ISO HTML and HTML 4.01 differ. If you were asked to write a validating
parser for the HTML standard, (as in ISO), and you wrote one for HTML 4.01
(as in recommendation), you made quite a mistake.
 
J

John Bokma

Eike Preuss said:
John Bokma wrote:
[snip]
I see little difference with other big companies. You're right that
there is no excuse for such behaviour, but if MS isn't doing it,
another company will take their place.

And if companies are allowed to behave this way (because of your
'nice,fatalistic' argument), this will never change.
Showing companies that you don't excuse such behavior would include
not buying there products, using other products, whatever. To say that
they are just playing the evil part that somebody *has* to play, is to
excuse their behavior, IMO.

If you think you can direct the development of human behaviour by not
buying a Microsoft product, be my guest. I rather waste my time on other
things. I think your "this will never change" is wrong, but it certainly
will not change in my lifetime, and I doubt if this kind of human behaviour
is going to change in many centuries to come.
 
J

John W. Kennedy

Well, what he said was

"During my service in the United States Congress, I took the
initiative in creating the Internet."

What you say he did is what he actually did, but what he said gives a
different impression. I don't think he's careless or stupid, so I
think he said that in order to create the impression in the minds of
the people listening to the interview that he's responsible for the
internet.

For "the Internet" as 99% of the American people comprehend it, he /was/
largely responsible, on the political end.
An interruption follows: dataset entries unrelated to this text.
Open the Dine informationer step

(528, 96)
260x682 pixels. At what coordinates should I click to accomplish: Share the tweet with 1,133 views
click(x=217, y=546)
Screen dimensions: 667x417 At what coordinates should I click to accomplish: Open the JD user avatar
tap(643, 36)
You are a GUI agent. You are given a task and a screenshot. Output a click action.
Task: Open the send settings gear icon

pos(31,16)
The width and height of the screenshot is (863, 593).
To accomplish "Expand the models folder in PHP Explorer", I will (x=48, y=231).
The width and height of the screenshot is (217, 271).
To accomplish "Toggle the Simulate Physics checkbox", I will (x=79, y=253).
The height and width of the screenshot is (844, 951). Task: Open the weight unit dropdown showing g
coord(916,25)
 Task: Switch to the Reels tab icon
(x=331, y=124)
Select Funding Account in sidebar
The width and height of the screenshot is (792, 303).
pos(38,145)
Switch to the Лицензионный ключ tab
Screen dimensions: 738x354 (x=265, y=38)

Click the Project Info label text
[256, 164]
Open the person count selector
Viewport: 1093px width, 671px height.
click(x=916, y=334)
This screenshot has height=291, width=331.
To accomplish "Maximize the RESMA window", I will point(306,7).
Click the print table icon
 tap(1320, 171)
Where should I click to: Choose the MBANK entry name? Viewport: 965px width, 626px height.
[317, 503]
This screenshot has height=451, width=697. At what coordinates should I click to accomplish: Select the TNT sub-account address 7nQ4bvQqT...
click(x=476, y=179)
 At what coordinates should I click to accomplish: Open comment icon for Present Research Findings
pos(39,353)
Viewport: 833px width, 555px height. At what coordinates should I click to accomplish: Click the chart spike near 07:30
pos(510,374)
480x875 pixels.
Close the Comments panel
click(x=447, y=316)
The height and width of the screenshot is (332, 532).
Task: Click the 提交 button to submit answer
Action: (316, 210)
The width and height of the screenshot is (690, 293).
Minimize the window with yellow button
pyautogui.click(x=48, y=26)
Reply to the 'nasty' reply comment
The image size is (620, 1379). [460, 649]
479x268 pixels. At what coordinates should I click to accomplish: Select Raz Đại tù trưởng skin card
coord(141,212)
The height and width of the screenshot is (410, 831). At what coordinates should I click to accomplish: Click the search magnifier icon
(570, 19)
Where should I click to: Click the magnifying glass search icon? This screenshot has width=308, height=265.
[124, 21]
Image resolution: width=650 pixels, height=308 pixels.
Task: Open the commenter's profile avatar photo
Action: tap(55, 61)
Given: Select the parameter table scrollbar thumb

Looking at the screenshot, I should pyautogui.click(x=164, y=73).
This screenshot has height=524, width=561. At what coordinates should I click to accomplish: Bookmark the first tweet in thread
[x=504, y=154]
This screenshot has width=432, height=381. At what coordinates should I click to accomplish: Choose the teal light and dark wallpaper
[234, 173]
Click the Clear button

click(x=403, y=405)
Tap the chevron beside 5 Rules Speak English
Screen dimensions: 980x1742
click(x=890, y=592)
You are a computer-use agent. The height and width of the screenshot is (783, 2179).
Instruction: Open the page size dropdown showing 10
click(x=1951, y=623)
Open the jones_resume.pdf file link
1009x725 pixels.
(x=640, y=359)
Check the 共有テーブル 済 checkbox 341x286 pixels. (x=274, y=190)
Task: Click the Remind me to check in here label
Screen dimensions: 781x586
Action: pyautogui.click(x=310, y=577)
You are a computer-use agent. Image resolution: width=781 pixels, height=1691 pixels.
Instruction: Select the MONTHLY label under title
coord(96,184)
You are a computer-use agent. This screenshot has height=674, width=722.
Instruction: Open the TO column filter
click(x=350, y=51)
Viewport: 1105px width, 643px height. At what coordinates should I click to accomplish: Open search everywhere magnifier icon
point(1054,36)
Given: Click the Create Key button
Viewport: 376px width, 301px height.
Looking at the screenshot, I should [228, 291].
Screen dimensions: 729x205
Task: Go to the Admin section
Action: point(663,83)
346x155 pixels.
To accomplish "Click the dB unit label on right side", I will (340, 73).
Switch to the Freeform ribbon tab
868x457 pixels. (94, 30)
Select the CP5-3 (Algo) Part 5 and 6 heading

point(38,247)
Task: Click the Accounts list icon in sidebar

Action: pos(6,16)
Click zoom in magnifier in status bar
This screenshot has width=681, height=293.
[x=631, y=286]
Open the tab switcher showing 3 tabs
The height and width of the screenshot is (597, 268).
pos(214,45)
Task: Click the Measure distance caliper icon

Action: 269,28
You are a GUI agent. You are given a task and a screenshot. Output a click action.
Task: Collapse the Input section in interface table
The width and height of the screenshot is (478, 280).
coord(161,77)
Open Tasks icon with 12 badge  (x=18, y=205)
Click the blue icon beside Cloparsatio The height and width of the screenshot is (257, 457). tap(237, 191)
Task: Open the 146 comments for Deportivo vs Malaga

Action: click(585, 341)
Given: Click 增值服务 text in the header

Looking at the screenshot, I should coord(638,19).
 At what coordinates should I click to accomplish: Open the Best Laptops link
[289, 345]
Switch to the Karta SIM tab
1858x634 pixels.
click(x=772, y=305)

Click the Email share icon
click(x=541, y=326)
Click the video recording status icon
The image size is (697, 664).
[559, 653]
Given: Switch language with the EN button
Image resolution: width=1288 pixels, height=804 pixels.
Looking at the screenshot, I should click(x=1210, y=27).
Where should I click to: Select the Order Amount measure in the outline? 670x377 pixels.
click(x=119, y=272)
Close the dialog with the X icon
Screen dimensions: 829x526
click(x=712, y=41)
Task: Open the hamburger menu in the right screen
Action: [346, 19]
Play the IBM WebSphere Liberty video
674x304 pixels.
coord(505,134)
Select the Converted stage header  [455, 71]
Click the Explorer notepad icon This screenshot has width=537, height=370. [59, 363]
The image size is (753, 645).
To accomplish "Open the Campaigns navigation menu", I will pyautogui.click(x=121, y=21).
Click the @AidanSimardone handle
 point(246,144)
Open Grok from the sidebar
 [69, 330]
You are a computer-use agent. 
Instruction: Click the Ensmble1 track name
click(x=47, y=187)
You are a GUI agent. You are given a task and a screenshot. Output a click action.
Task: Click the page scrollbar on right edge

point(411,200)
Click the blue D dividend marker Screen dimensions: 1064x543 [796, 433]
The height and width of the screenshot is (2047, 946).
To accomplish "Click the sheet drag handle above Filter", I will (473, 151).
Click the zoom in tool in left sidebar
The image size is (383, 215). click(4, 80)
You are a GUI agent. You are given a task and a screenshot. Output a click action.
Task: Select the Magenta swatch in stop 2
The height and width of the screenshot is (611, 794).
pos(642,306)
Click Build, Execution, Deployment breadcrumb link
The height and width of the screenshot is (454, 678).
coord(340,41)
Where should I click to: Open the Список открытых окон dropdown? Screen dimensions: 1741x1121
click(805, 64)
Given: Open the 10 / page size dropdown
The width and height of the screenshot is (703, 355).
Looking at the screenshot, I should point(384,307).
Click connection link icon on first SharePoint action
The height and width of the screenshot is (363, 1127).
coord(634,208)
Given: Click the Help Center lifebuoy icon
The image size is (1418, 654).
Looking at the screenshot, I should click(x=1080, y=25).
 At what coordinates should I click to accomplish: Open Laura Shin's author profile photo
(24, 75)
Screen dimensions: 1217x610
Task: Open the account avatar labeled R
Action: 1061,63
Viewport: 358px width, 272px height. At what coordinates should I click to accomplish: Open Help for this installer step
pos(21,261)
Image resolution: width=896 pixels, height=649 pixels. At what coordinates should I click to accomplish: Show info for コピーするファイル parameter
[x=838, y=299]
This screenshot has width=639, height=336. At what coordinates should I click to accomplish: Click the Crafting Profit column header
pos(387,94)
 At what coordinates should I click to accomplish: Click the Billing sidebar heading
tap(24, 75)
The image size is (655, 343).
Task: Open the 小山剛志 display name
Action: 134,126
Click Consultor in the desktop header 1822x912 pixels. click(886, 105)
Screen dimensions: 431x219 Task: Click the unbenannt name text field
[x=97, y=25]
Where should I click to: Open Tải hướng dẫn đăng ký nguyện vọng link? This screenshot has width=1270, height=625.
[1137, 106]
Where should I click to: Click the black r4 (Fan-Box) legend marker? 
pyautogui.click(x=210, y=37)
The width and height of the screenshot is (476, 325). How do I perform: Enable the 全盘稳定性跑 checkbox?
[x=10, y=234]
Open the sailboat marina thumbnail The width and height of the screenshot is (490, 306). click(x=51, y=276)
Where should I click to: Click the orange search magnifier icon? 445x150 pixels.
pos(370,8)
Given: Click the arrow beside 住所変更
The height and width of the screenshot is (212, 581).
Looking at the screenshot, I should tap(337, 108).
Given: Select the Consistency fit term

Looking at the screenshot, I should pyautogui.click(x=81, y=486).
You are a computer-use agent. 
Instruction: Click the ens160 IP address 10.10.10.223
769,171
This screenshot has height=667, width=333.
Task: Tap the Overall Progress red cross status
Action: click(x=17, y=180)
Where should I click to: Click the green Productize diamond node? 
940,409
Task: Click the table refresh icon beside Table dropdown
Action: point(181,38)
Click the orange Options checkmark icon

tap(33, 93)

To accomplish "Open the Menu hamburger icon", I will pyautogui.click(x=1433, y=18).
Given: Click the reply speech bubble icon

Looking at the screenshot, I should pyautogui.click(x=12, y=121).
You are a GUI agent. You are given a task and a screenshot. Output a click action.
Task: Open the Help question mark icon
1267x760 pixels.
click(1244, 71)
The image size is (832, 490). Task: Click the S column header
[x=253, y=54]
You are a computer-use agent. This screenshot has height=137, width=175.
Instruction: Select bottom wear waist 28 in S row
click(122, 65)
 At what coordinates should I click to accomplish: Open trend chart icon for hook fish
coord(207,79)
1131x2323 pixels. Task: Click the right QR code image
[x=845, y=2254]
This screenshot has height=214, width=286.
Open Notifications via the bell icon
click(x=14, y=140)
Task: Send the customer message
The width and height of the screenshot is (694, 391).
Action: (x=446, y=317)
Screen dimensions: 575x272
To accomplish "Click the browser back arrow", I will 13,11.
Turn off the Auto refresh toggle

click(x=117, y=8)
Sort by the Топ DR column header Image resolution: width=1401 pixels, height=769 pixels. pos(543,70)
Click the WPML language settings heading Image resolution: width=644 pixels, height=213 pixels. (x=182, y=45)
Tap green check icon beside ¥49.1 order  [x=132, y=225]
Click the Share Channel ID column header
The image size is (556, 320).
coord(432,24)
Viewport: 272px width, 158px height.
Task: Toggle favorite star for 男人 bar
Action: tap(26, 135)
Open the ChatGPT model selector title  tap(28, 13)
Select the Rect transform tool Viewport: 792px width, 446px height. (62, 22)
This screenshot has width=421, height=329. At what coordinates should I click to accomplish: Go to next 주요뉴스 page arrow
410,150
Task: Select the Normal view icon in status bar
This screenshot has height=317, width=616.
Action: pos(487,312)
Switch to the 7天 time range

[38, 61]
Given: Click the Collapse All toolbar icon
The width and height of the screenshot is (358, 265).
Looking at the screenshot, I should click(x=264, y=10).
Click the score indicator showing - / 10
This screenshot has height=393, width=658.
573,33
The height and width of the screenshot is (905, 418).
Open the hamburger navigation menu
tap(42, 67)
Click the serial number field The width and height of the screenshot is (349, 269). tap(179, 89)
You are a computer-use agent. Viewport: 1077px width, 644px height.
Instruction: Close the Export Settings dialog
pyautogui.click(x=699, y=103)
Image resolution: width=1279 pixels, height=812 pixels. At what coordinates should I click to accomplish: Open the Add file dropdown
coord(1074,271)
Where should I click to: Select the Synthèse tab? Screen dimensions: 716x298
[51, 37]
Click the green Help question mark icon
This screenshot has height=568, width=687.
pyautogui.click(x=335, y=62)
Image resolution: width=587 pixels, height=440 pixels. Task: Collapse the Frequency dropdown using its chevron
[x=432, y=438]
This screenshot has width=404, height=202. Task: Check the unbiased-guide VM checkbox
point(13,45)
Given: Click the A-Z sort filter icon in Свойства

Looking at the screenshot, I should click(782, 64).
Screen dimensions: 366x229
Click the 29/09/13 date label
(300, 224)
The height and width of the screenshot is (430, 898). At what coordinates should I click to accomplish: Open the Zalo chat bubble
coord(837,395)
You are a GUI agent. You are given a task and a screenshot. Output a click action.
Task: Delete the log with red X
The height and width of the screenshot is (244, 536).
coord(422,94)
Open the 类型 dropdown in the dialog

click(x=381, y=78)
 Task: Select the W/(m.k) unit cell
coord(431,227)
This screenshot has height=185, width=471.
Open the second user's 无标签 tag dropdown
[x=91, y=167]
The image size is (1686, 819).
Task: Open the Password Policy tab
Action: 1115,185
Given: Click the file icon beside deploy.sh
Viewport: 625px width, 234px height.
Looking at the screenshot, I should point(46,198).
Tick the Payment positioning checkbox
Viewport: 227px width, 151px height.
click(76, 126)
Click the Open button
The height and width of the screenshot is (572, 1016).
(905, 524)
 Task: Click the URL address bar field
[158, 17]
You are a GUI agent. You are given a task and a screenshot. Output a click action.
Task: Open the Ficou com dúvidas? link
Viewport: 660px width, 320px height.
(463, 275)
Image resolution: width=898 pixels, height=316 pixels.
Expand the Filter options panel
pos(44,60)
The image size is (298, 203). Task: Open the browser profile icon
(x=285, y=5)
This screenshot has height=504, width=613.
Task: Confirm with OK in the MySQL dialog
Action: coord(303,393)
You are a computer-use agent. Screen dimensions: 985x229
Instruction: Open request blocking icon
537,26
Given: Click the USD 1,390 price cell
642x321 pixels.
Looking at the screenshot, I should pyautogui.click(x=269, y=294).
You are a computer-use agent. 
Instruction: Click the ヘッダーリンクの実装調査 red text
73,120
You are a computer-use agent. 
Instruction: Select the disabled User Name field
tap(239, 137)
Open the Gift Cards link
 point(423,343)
The fact that the
"Information Superhighway" turned out to be implemented as a massive
explosion of the former ARPANet was an unforeseeable accident of
history, resulting from the coincidental timing of the "Information
Superhighway" initiative, the introduction of the Web, and (to some
degree) the ARPANet worm.

--
John W. Kennedy
"The pathetic hope that the White House will turn a Caligula into a
Marcus Aurelius is as naïve as the fear that ultimate power inevitably
corrupts."
-- James D. Barber (1930-2004)
 
J

joe

John W. Kennedy said:
For "the Internet" as 99% of the American people comprehend it, he
/was/ largely responsible, on the political end. The fact that the
"Information Superhighway" turned out to be implemented as a massive
explosion of the former ARPANet was an unforeseeable accident of
history, resulting from the coincidental timing of the "Information
Superhighway" initiative, the introduction of the Web, and (to some
degree) the ARPANet worm.

This was said during an interview with Wolf Blitzer in 1999. By that
time the Internet was quite a bit more than ARPANet, and my guess is
that 99% of the American people thought of it as it was in 1999. His
comment created the impression that he was responsible for what
existed then.

Yes, he deserves credit for what he did. He nevertheless created a
false impression in what he said. If he hadn't created that false
impression, there would not have been any jokes about him. If all he
said was what he actually did, this would never have been an issue.

Joe
 
M

Michael Heiming

We were talking sunOS. At least I was!

Sure, but someone mentioned doze, so people can jump onto the
bandwagon. ;-)

Honestly, even in colm it gets difficult to find a thread not
mentioning doze in one or another way. Linux desktop market share
seems to raise, slow but continuously. Unimportant if someone
likes it or not, it just happens.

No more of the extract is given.